===== TRECHO DO TEXTO =====

A covid-19 longa foi classificada com a permanência de pelo menos um sintoma após quatro semanas da eliminação do vírus no organismo. No total, foram avaliadas a presença de 30 sintomas mais relatados de 3 a 6 meses pós-covid.
Após 6 meses de alta, a fim de realizar uma avaliação funcional simples da resistência aeróbica, os pacientes foram submetidos a um teste de caminhada por 6 minutos. Os resultados foram correlacionados com a análise da microbiota intestinal.
Como a alimentação pode afetar a microbiota, também foram registrados os hábitos alimentares de todos os pacientes com covid-19 durante o período de hospitalização. Foram fornecidas refeições padronizadas e depois de terem alta, eles foram aconselhados a manterem uma alimentação chinesa habitual e diversificada.
A pesquisa foi feita com 106 pacientes que tiveram a doença, acompanhados desde a admissão, até 6 meses após a alta, e com 68 indivíduos não infectados, entre setembro e novembro de 2019. Um total de 258 amostras de fezes foram coletadas e seu material genético sequenciado para realizar a análise do microbioma.
Como a microbiota intestinal pode influenciar a covid-19 longa
Os resultados da pesquisa apontam que o perfil do microbioma intestinal pode afetar a suscetibilidade à covid-19 longa. Os participantes tinham em média 48 anos e 56 deles (52,9%) eram mulheres. A maioria teve covid-19 de leve a moderada (81,1%).

=====

**TAREFAS A REALIZAR:**
A – De acordo com o trecho, quantos pacientes que tiveram covid-19 participaram da pesquisa?
B – Resuma o trecho em duas frases.

===== DADOS APRESENTADOS =====

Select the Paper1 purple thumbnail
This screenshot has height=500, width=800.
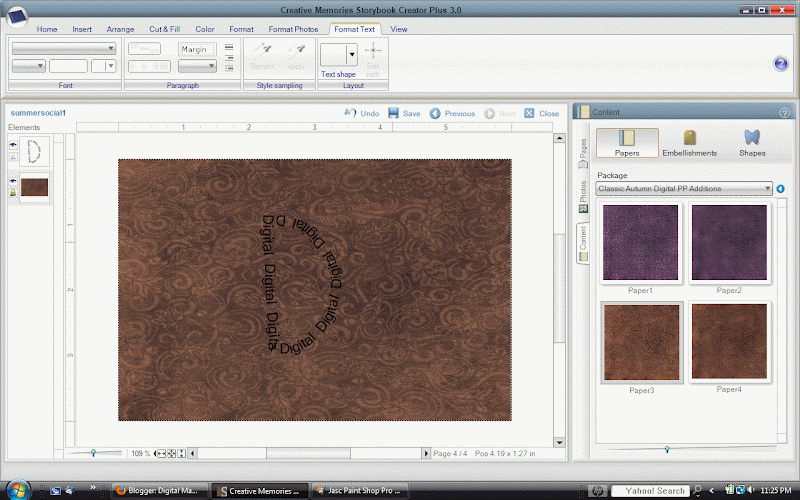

=====

**RESPOSTAS ÀS TAREFAS:**
A – Participaram 106 pacientes que tiveram a doença.

B – Uma pesquisa acompanhou 106 pacientes com covid-19, desde a admissão até 6 meses após a alta, e 68 indivíduos não infectados, sequenciando o material genético de 258 amostras de fezes para analisar o microbioma. Os resultados apontam que o perfil do microbioma intestinal pode afetar a suscetibilidade à covid-19 longa, caracterizada pela permanência de pelo menos um sintoma após quatro semanas da eliminação do vírus no organismo.